TASKS FOR THIS EXERCISE ->
1. Decide whether each statement below agrees with the passage on Francisco Valdomiro Lorenz. For each one, answer yes or no and quote the exact words of the passage that settle it.
(a) Lorenz published the first Esperanto handbook for Czech speakers three years after Esperanto was created.
(b) Dom Feliciano lies in the north of Brazil.
(c) Lorenz charged the poor for his medical care.
2. Carry on the passage on Francisco Valdomiro Lorenz, starting after its final sentence.

GIVEN PASSAGE ->
Francisco Valdomiro Lorenz, hyperpolyglot and pioneer of the Esperanto movements in Bohemia and Brazil

In the small town of Dom Feliciano, 170 kilometres from Porto Alegre in the south of Brazil, the memory of Francisco Valdomiro Lorenz is deeply cherished. The kindhearted instructor, farmer and doctor, with a command of allegedly more than one hundred languages and boundless fields of knowledge, dedicated his life to helping others. A Czech man in a colony of Polish immigrants, Lorenz lived a modest existence, while healing the poor at no cost. A man who ‘was never lazy’ and a true incarnation of ‘multiple lives’, Lorenz tells the fascinating story of pioneering Esperanto-movements on two continents, while also intersecting spiritism, revolutionary action, and other languages on the way. 

Born on the 24th of December 1872 as a miller’s son in Zbyslav, at that time in the Habsburg Empire, Lorenz was a language aficionado from an early age, who did not hesitate to plunge into the world of constructed languages. As Volapük took centre stage in the 1880s, Lorenz became a recognised ‘poedan’ (poet) for composition and translation of poems into this language, also teaching it in Prague. He learned Esperanto, newly created in 1887, and three years later published the first handbook of Esperanto for Czech speakers. In Adresaro, the address book of early Esperanto speakers compiled by L. L. Zamenhof, the creator of Esperanto, Lorenz became the Esperantist with the number 1276, being thus one of the earliest known Esperantists. He exchanged letters with Zamenhof and with Richard Geoghegan, a pioneer of Esperanto in the UK and the USA, and also with other Esperantists from Russia, Poland, Bulgaria, Germany, and France, as Lorenz recalls in his memories (Novobilský 2017).

THE DATA ->
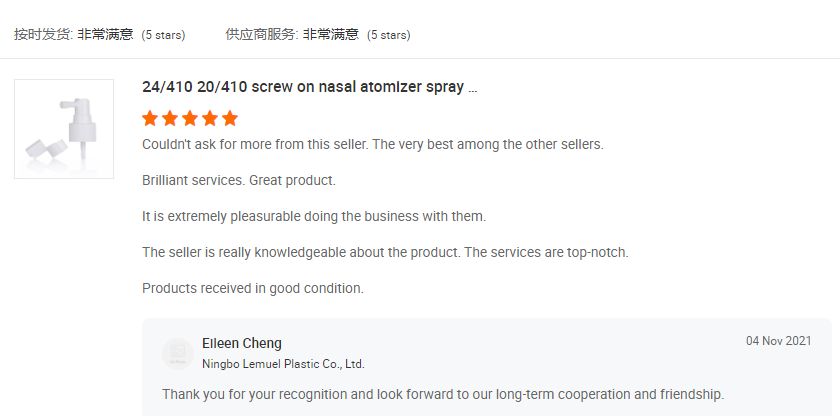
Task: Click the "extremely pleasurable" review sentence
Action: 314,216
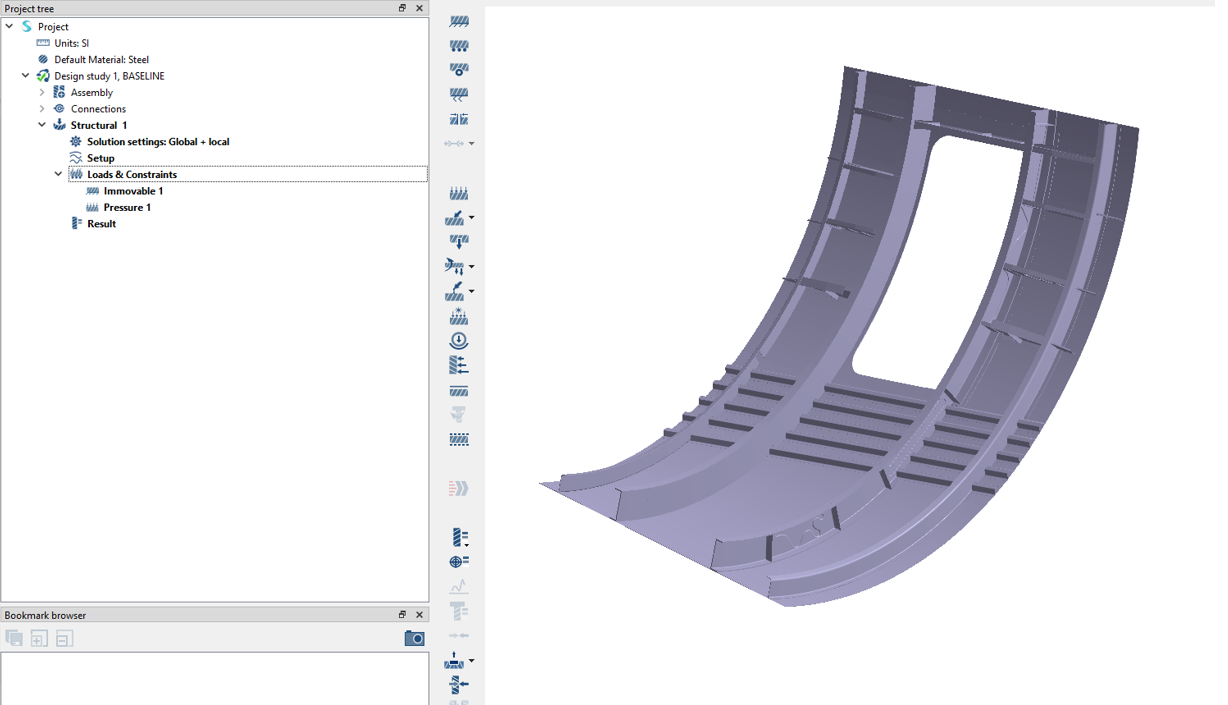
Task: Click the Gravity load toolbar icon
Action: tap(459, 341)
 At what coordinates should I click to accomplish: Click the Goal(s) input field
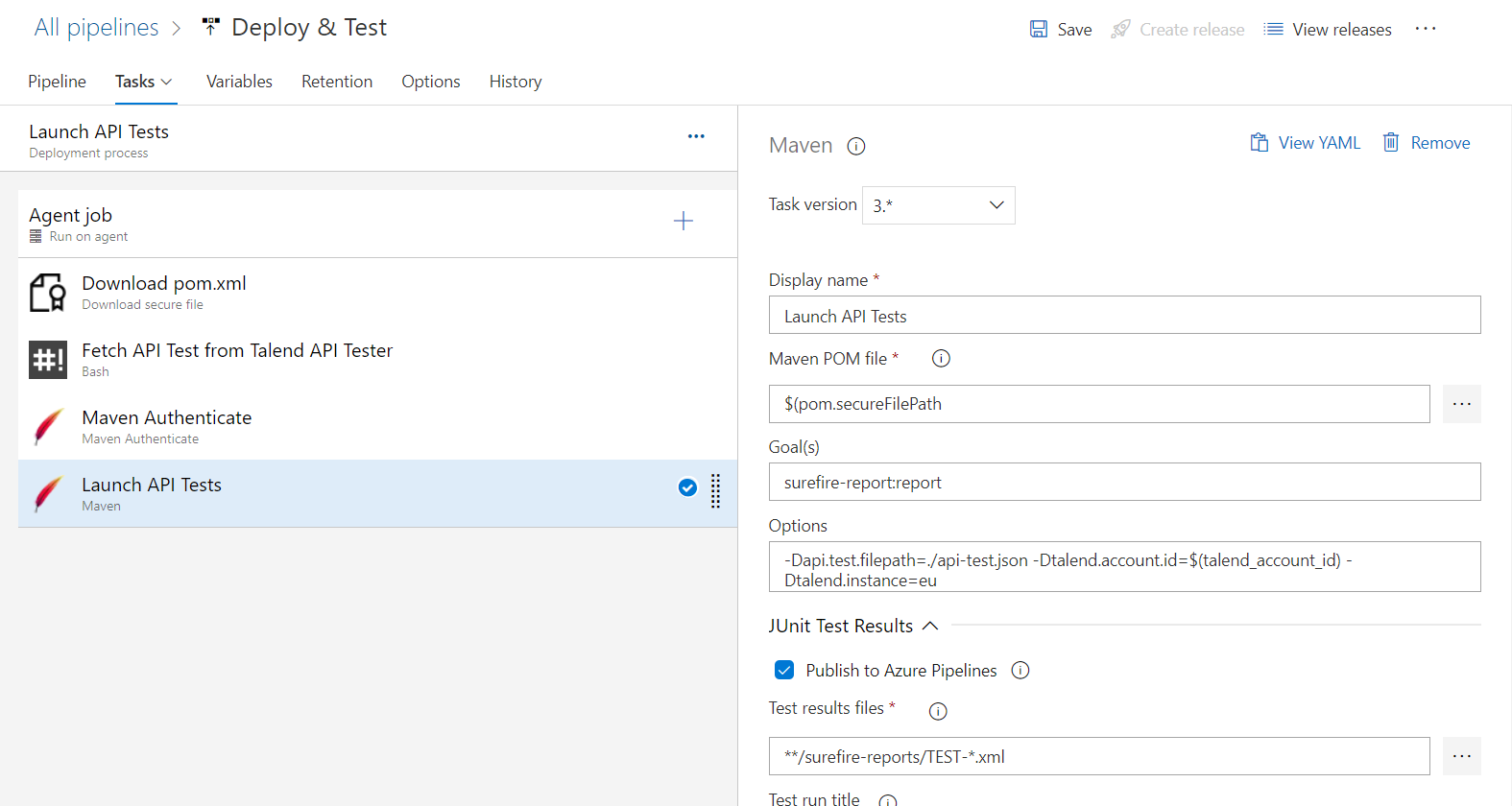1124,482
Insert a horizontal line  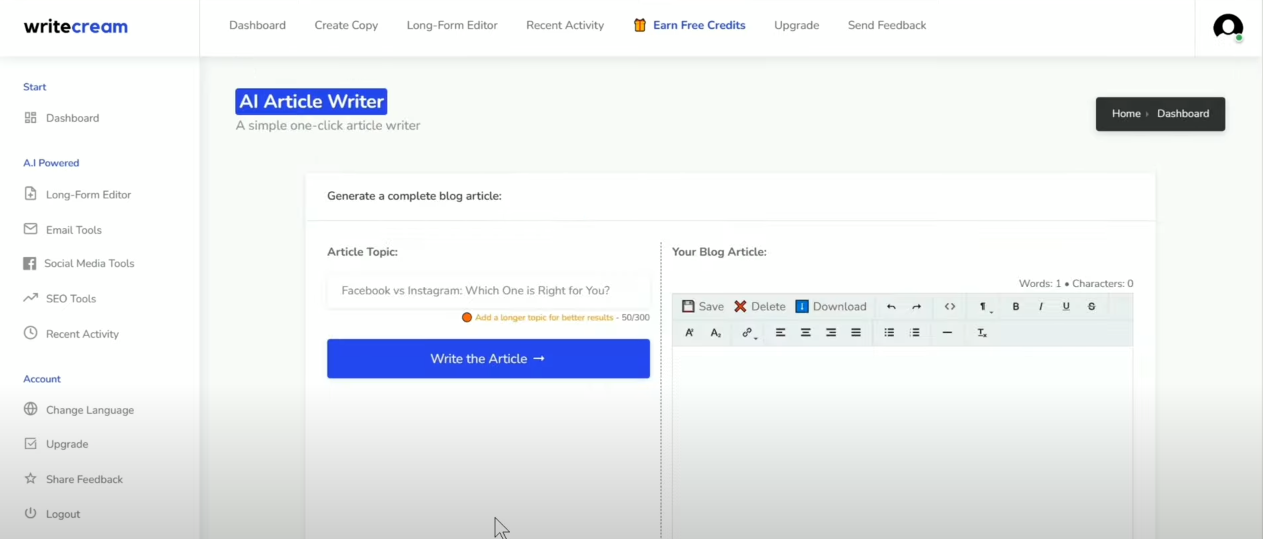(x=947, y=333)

...

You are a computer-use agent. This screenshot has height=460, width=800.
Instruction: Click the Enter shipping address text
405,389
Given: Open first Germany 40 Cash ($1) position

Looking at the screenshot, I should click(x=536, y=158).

* * *

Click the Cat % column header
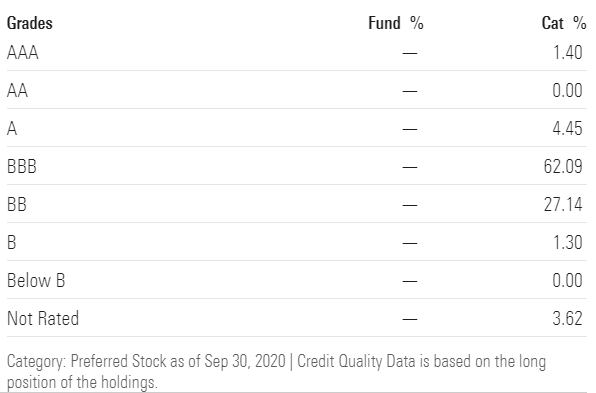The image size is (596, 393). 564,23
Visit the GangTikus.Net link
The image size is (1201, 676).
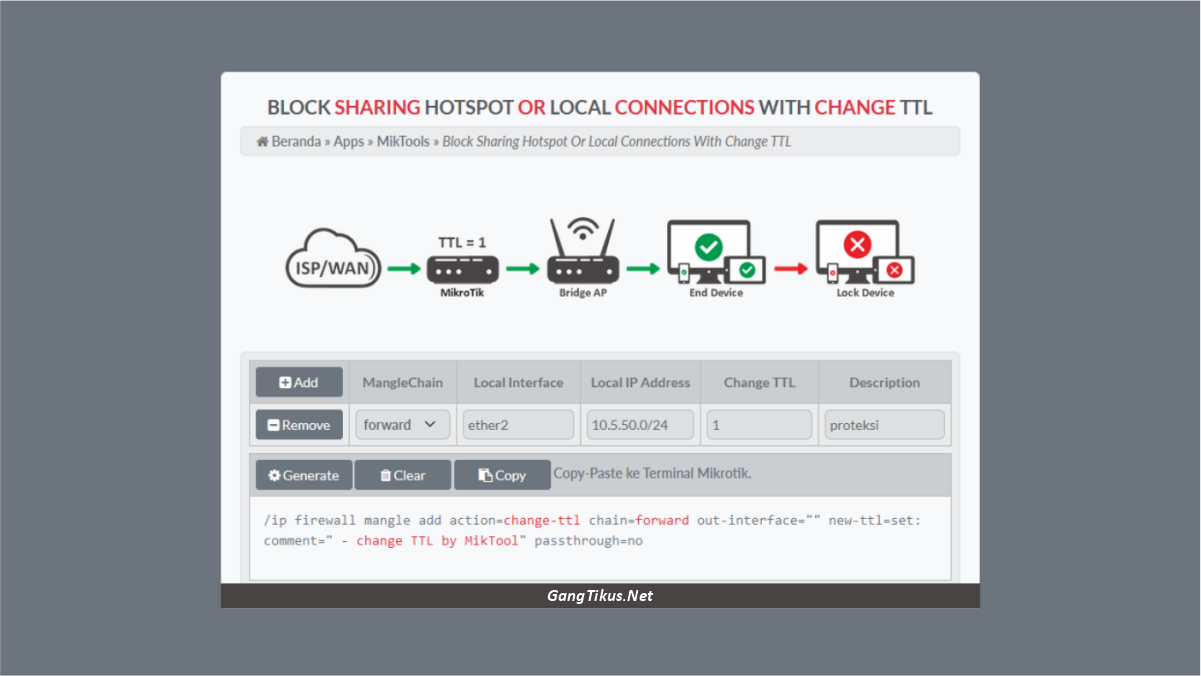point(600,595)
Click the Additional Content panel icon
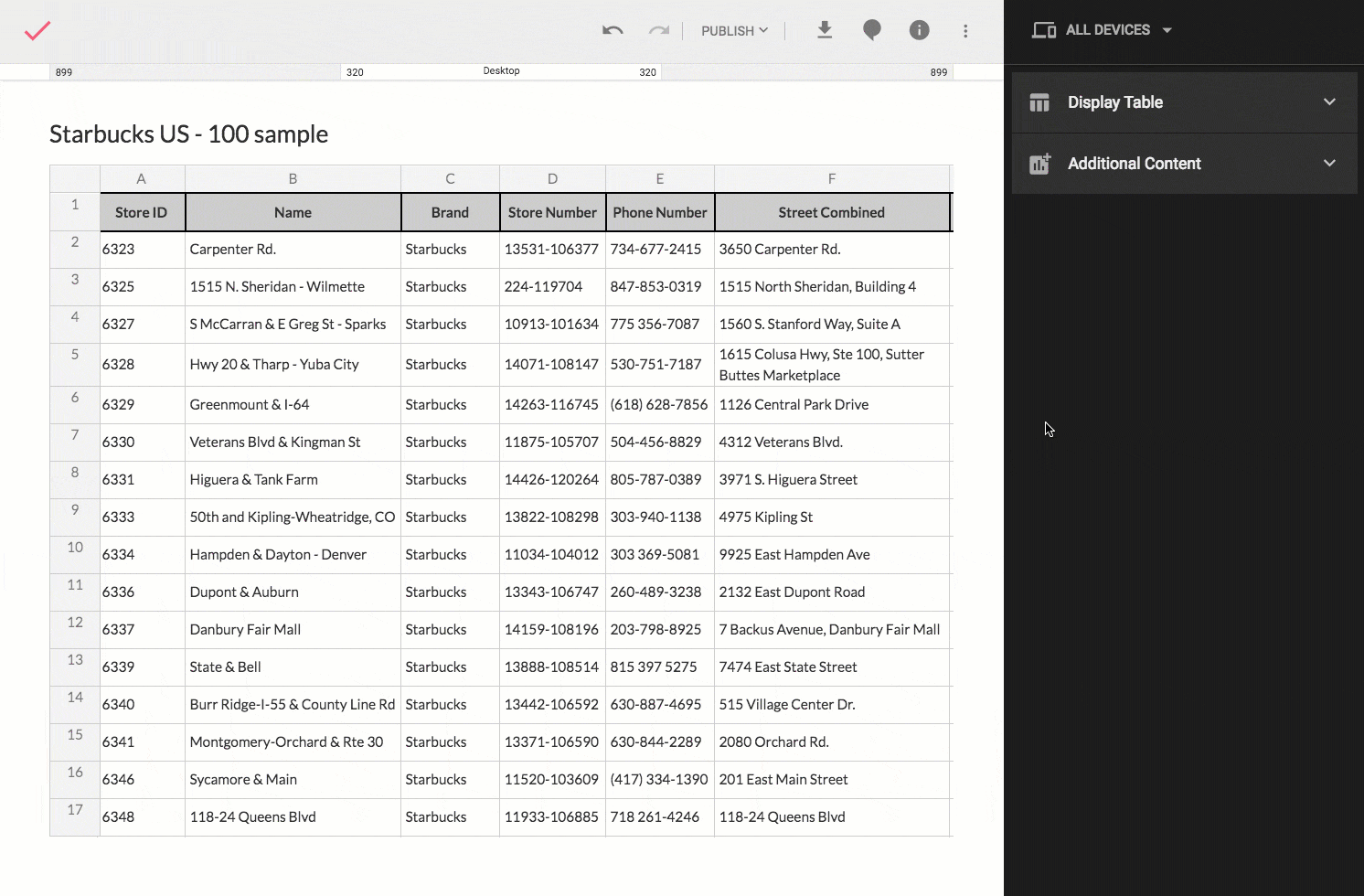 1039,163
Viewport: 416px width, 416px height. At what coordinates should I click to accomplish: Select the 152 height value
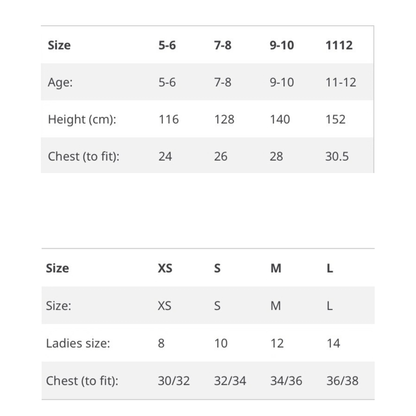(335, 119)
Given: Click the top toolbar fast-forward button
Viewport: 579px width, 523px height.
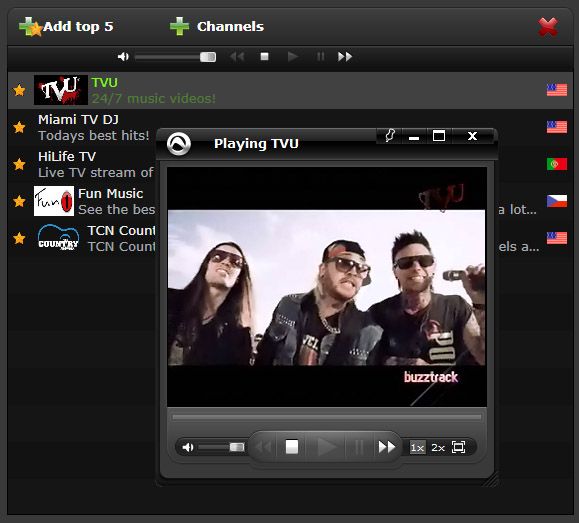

RESPONSES ->
1.
(a) Yes: "He learned Esperanto, newly created in 1887, and three years later published the first handbook of Esperanto for Czech speakers."
(b) No: "170 kilometres from Porto Alegre in the south of Brazil"
(c) No: "healing the poor at no cost"

2.
17-year-old Lorenz
17-year-old Lorenz

Despite giving courses of Esperanto and publishing the Esperanto learning book, this did not translate directly into the creation of an Esperanto movement in Czech territory at that time. From his students, only two are known: František Hájek, a young boy who would become an activist in the Esperanto workers movement, and Běla Raichlová, born Krapková, student of pedagogy and a revolutionary (Mařík in Starto 1977/4-5: 9). More people would be reached by Lorenz’ Esperanto learning book in 1900, when his printer in Pardubice remaindered the many remaining copies. One of them was Stanislav Kamarýt, who would become one of the founders of the organised Czech Esperanto movement (Kamarýt 1983).

Lorenz’ incursion into constructed languages was cut short by misadventures forcing him out of his homeland. He would renew his interest in Esperanto many years later, while also toying with Ido, Idiom Neutral, Occidental, Bolak, Nov-Esperanto, and working on his own projects Mundial and Cosmolingua. 

As an editor of socialist magazines and a proponent of Czech national independence from the Habsburg Empire, Lorenz was a victim of persecution. Ultimately, he had to leave for America, receiving by chance the passport of a young man who was to travel to Brazil but decided not to. In an unpublished autobiographical note, he describes this episode:

I was holding a big conference in a public hotel, when unexpectedly a friend called Ludoviko Chmelik came and whispered in my ear: ‘Police is arresting all activists who fight for freedom; policemen have already raided your library and carried out anything that they could take; they are searching for you; they have already arrested many; this time it’s serious!’

This friend handed me over on the spot a grammar, a dictionary, and a conversation guide in Portuguese, and also a small amount of money. He also handed over to me the passport of a young man my age, whose parents were about to leave for Brazil, but who did not want to emigrate. In this way I took his place, and I avoided being imprisoned.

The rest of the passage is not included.